I’ve been anxious to get out of “The COVID Complacency” that’s dominated my life for the past two years, and get back to the business of filming a damn movie. Well, Saturday marked my first filmed interview since – dear God! – October, 2019, and it’s clear to me that I’ve gotten a little stale (and noticeably thicker around the waist). In the past I’ve been able to set up and strike all my equipment within just a few minutes, but this time I felt flustered, out of breath, and needed considerably more time.
Thankfully, my interview subject was extremely patient, and we eased into the proceedings with relative calm.
I only came into contact with Thomas J. Watson in late January, when he reached out to me on Facebook to discuss Amsel’s famous portrait of Lucille Ball. It donned the July 6th, 1974 cover of TV GUIDE, and remains one of Amsel’s most beloved contributions to the entertainment magazine.

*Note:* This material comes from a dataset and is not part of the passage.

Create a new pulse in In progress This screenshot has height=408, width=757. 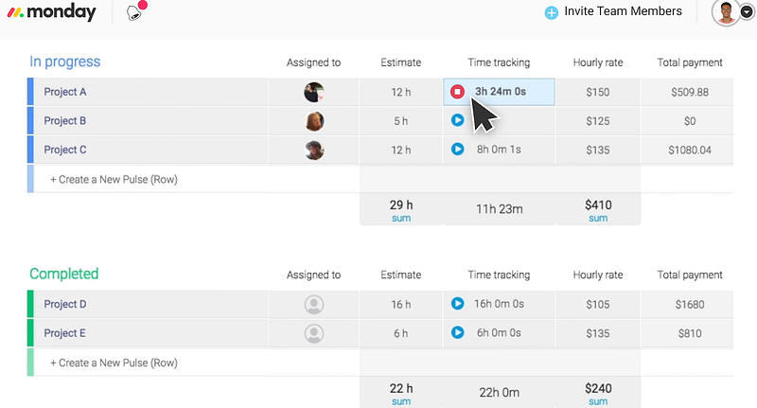click(x=114, y=179)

Watson is a leading authority on the subject, not just because he was a former researcher at CBS and a devout Lucy fan, but he would go on to work directly with the legendary comedienne, and was indirectly involved in the creation of that very TV GUIDE cover.
Watson also wrote an article on Amsel’s work, Portraits in Stardust: The Art of Richard Amsel, for Star Notes Magazine in 1993. It was one of the few published writings I could find on Amsel when I first started doing extensive research on him at the Motion Picture Academy Library. This was back in the summer of 2008, several months before my www.richardamsel.info website first went live. You’d think it’d occur to me to have looked Watson up way back then, but I’m admittedly not the sharpest knife in the drawer.
How lucky I am that, over 13 years later, Mr. Watson should be the one to reach out to me and share his story. It’s a great one, too, and started with an eventful phone call back in 1974.
“…(Amsel) called me. We were both living and working in New York – I was working at CBS – and he had just gotten the assignment from TV guide to do the "Goodbye Lucy" TV guide cover... He needed Lucy pictures (for reference), and someone told him I was a huge Lucy fan and could probably help.
“He didn't want to do her older Lucy Carter look, nor her more famous Lucy Ricardo look, but something evocative of almost any era. I pulled together a bunch of photos from my personal collection, representing almost every decade and sent them to him. I called to make sure they got there, and he said he had them positioned all around the room and he was being inspired by each of them, and hoping his artwork would somehow capture them all. When the magazine came out, I called and told him I thought it was wonderful, and he was grateful. I have since learned that that cover turned out to be perhaps his most famous TV guide cover. I know Lucy herself loved it. CBS later transferred me to Los Angeles, and when I left CBS in 1986, it was to go to work with the redhead. Richard had already passed, but both Lucy and her husband Gary were still very much in awe of his work.
“Gary arranged to have it used as the main graphic opening the 1976 two-hour CBS Salutes Lucy: The First 25 Years special. Somehow, like an idiot, I never thought to ask him whatever happened to the artwork that whomever had supplied the studio. If he still had it, trust me, it would be on my wall right now!”
Watson regrets never having met Amsel personally, but treasures the memory of dealing with him – especially since the art that resulted so beautifully captured the spirit and attention of a Hollywood icon he so loved.
Watson’s interview concluded on two bittersweet notes.
First, he’d kept Amsel’s contact information within his personal address book – it’s a relic of about five decades, with all the entries written in pencil. When Amsel died, Watson, not wanting to erase his name, opted instead to strike a line through it. (Note the names *above* Amsel's, too...)
And the second bittersweet note? Watson realized that, “at least for 6 months or so, we lived just a few blocks apart. I sublet a guy's apartment up on 88th street, and it was literally 5-6 blocks away! I am sure we used the same subways and buses!!! Such is life!”